Will the lending boost this week work in the manner intended? After all, much hope was vested in quantitative easing. This, it was said, would kickstart bank lending to the non-financial business sector. Some £325 billion of QE has already been pumped in, the bulk of it used by the banks to buy government bonds and replenish reserves. There has been little evidence of a step-up in bank lending to business, particularly the SME sector.
The lending stimulus plan takes two forms. There is an opaquely entitled Extended Collateral Term Repo (ECTR to add to the collection of acronyms). This will see £5bn a month made available to the banks in the form of six month loans. The key difference to similar existing schemes is that there is a broader category of assets that the banks can put up as security.
The second component is “Funding for Lending”. This will see the Bank of England lending money with the specific aim of getting it passed on into the real economy. The three to four year loans will be provided on the condition that the commercial banks on-lend to households and businesses. The total amount being made available is as yet unclear. But indications are that it would see a five per cent increase in lending, equivalent to some £80bn of new loans.

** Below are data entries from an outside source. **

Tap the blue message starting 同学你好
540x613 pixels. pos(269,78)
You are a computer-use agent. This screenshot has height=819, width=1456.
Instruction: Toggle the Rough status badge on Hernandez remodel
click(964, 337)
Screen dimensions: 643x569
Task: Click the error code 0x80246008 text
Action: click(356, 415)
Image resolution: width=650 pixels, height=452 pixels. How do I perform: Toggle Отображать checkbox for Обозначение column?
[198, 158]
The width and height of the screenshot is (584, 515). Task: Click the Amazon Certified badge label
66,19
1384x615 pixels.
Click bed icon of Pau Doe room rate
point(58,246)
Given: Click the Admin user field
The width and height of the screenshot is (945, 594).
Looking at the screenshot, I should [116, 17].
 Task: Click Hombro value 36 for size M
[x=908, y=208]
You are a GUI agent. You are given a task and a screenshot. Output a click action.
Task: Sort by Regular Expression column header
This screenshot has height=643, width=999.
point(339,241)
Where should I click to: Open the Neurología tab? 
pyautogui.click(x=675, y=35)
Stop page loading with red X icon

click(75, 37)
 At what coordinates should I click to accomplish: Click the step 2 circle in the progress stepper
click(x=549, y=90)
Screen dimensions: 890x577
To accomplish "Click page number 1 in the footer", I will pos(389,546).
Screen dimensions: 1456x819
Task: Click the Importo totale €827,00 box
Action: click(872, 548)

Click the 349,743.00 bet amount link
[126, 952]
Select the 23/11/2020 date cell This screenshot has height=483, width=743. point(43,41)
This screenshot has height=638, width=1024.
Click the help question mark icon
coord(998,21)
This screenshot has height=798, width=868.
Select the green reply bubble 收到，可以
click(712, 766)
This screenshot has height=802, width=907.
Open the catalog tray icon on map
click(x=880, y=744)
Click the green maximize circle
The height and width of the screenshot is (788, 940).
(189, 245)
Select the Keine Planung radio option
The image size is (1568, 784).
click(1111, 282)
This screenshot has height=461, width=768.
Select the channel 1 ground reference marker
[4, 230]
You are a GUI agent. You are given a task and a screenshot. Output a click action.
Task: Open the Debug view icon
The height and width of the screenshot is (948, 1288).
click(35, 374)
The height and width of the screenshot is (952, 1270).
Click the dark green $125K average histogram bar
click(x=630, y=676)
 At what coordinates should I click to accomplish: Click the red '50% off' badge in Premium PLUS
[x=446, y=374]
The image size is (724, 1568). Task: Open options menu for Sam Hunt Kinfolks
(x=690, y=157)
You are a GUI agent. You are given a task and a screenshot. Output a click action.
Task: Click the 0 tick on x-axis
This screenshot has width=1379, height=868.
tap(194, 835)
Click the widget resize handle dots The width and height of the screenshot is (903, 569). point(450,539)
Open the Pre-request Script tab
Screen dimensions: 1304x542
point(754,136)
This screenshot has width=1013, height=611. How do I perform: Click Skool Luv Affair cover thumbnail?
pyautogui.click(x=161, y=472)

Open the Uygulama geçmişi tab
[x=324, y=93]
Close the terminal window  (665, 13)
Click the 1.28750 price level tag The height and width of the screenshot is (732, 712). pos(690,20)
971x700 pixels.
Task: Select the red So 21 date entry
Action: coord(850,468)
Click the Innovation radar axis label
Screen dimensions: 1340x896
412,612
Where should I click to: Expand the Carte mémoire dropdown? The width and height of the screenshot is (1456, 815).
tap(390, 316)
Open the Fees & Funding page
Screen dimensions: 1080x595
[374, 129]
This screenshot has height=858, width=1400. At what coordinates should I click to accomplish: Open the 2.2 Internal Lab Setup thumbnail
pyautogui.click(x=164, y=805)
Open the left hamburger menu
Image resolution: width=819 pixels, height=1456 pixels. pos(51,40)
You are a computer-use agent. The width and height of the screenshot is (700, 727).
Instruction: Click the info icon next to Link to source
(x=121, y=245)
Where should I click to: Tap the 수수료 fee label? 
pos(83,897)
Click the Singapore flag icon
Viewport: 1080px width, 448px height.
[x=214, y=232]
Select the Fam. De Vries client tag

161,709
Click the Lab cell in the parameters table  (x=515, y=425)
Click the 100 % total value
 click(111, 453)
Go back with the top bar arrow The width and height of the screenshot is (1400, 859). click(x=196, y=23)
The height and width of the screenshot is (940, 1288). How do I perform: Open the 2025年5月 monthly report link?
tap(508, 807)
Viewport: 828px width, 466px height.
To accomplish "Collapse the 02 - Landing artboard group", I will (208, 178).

But will this work? Our biggest financial problem at present (after the chronic overhang of public and household debt) is not in fact a cash shortage. It’s an all-pervasive hoarding of cash. The banks say they have had little option to add to their cash hoarding to meet regulatory requirements on prudential reserves. Similar constraints across Europe have added to the economic slowdown. And, given the exposure of UK banks to stricken Eurozone economies such as Spain and Italy, they are in deep fear that further massive provisioning may lie ahead.
The other cash hoarders are companies themselves. Cash on company balance sheets is now at historically high levels. The total across Europe (including the UK) is now reckoned at more than $1 trillion. At the same time, UK business investment has slumped to just eight per cent of GDP, the lowest since data began in 1965. Andrew Milligan, head of global strategy at Standard Life Investments, says it is “hard to see a sustained revival in any of these major economies unless companies start to release this cash”.
This brings us to the single biggest doubt over the efficacy of the lending boost plans: a dearth of confidence, evident not just within banks but across the entire business sector. The appetite for borrowing has shrunk because companies do not see much prospect of a recovery in domestic or consumer demand any time soon. On this perspective, the low level of bank lending is not a cause of our economic standstill, but a symptom of a greater problem: a deepening demand collapse that is going to require another Plan A revision: tax cuts to boost spending.
The Eurozone made simple
As a background to the Greek vote today, the following guide doing the rounds on the blogosphere may help put the crisis in context:
1. “Spain is not Greece.”
Elena Salgado, Spanish finance minister, February 2010.
2. “Portugal is not Greece.”
The Economist, 22 April 2010.
3. “Ireland is not in ‘Greek territory.’”
Irish finance minister Brian Lenihan.
4. “Greece is not Ireland.”
George Papaconstantinou, Greek finance minister, 8 November, 2010.
5. “Spain is neither Ireland nor Portugal.”
Elena Salgado, Spanish finance minister, 16 November 2010.
6. “Neither Spain nor Portugal is Ireland.”
Angel Gurria, secretary-general OECD, 18 November, 2010.
7. “Spain is not Uganda”
Rajoy to Guindos... last weekend!
8. “Italy is not Spain”
Ed Parker, Fitch MD, 12 June 2012.
So glad to have cleared up any confusion.